We must remain extremely conservative in generalizing the conclusions drafted above. First, the sample size was small. Indeed, we can consider our population sample size to be only two haploid genomes, because we started with completely homozygous strains. As D. mercatorum is believed to have natural parthenogenesis under low-density ecological conditions (Templeton, unpubl. results), its alleles may have experienced the complete homozygous state on a periodic basis. In this case, the existence of a coadapted gene complex is more likely to occur than in species that have not experienced this dramatic genetic state. This species has been shown to present another kind of adaptive complex involving gene interactions. The abnormal abdomen syndrome genes, although they can promote very strong morphological and life history effects, are present in high frequencies in some natural populations.

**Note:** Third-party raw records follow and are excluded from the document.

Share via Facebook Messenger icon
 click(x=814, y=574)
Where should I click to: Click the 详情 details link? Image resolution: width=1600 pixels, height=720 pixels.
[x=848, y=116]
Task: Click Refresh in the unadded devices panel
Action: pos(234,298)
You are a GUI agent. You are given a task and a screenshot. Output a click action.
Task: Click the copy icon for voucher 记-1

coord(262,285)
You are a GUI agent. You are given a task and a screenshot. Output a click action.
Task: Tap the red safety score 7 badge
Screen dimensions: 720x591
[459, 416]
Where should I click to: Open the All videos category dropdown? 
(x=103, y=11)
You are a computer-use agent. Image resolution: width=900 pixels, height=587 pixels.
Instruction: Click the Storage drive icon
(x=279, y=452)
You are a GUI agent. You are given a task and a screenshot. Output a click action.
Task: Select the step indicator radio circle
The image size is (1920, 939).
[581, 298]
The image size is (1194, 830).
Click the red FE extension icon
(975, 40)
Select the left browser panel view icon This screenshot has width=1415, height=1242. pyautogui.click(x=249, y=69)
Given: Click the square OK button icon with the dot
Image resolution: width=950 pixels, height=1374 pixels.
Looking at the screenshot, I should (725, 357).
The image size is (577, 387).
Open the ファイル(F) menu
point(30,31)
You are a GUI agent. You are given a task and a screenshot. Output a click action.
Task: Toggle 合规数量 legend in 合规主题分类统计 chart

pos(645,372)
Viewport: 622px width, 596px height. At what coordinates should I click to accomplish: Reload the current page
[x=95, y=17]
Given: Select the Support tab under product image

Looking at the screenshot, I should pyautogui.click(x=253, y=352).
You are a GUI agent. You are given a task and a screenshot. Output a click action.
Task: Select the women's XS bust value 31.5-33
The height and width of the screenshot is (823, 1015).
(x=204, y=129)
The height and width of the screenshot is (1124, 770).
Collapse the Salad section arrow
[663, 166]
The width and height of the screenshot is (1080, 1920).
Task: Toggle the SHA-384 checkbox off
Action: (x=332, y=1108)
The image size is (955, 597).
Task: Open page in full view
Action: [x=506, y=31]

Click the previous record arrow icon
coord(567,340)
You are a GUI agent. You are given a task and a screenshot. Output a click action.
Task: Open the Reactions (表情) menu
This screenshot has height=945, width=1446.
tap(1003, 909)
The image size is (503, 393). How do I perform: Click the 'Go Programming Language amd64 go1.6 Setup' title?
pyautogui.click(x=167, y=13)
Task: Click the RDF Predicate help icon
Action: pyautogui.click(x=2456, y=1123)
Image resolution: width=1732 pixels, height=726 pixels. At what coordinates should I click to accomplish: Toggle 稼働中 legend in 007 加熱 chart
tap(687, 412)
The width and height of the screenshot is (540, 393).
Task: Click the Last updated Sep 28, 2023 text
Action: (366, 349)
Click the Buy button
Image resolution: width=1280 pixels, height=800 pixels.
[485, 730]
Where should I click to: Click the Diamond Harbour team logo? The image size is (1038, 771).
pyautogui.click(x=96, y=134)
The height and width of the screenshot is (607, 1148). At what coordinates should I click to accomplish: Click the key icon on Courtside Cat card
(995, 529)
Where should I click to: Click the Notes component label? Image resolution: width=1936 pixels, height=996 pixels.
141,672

This syndrome has a genetic architecture characterized by strong interactions between two major X-linked elements, interactions between the X and Y chromosome, and interactions of the major elements with autosomal modifiers (Templeton et al., 1985, 1993; DeSalle & Templeton, 1986; DeSalle et al., 1986; Hollocher et al., 1992). These studies on natural, sexually reproducing populations of D. mercatorum also demonstrate the importance of epistasis in determining the genetic architecture of phenotypic variation, and therefore are consistent with the conclusions drawn here using an experimental system with parthenogenetic reproduction. Taken together, these studies on D. mercatorum indicate that epistasis is an important contributor to genetic architecture, but also one that is easily overlooked by many current analytical designs.